I’m talking about things like swim bladder problems, ich, dropsy, fin rot, fungal infections, skin flukes. Most of these issues are caused by harmful bacteria or fungus growing in the aquarium. A unique potential issue arises when one of the eye sacks gets punctured.
Once ruptured, the inner tissue of the bubble gets exposed to external factors. This increases the risk of infection significantly. The same thing would happen when any fish has an open wound. If spotted early on, most health problems can be treated.

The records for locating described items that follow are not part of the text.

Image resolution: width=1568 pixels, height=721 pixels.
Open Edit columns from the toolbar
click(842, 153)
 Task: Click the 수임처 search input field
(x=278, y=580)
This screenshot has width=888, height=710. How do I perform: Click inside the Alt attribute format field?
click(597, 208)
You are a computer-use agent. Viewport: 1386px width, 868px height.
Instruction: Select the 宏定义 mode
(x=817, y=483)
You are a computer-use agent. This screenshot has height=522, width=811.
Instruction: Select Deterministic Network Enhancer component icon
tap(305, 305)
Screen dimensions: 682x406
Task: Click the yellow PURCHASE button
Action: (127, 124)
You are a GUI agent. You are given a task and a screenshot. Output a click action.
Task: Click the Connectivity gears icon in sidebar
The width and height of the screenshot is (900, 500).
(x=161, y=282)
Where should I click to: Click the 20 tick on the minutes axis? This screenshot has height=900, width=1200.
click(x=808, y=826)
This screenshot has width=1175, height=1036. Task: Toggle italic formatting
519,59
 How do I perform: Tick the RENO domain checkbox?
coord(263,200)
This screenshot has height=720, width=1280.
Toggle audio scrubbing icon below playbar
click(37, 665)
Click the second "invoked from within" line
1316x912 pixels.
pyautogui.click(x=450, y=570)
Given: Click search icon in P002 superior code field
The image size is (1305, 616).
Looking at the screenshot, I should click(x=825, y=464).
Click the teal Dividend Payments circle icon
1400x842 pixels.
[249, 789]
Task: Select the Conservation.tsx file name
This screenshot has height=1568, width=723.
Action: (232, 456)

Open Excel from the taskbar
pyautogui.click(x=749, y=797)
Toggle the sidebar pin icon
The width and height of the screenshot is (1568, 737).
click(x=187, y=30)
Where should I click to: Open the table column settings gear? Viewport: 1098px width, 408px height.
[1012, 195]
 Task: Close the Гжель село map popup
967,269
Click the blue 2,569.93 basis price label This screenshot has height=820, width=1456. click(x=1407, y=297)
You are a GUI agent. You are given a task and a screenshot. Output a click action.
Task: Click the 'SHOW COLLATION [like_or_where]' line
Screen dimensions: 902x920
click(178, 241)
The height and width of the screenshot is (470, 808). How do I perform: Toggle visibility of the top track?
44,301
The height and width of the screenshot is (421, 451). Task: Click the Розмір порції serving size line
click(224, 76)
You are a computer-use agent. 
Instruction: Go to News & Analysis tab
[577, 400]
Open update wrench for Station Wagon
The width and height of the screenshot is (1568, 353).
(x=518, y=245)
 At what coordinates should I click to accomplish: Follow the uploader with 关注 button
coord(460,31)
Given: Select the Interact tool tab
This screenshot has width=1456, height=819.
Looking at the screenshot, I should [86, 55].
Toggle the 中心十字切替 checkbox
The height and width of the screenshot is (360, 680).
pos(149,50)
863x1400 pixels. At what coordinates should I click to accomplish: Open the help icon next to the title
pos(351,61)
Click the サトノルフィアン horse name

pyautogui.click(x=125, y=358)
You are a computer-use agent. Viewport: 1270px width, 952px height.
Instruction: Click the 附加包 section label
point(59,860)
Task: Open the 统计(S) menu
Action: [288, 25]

Funny Bubble Eye Goldfish Names
If this charming goldfish sounds like the perfect pet for you, the next logical step is thinking about a fitting name for your companion. I’ve included a list of 30 funny names to inspire you. I’ve kept them short and simple, but they still have a catchy ring to them. Here they are, in no particular order. Let me know which one is your favorite!
- Chubby Cheeks
- Sir Bounce-a-lot
- Slow Poke
The bubble eye goldfish is fragile. But with the right tank set-up, it can avoid harm and live a long, healthy life. Other than its very sensitive eye bubbles which require extra safety measures, this fish has very similar requirements to other goldfish species. With the right water parameters, diet, and a low-stress environment, this clumsy little fish will become the heart and soul of every aquarium.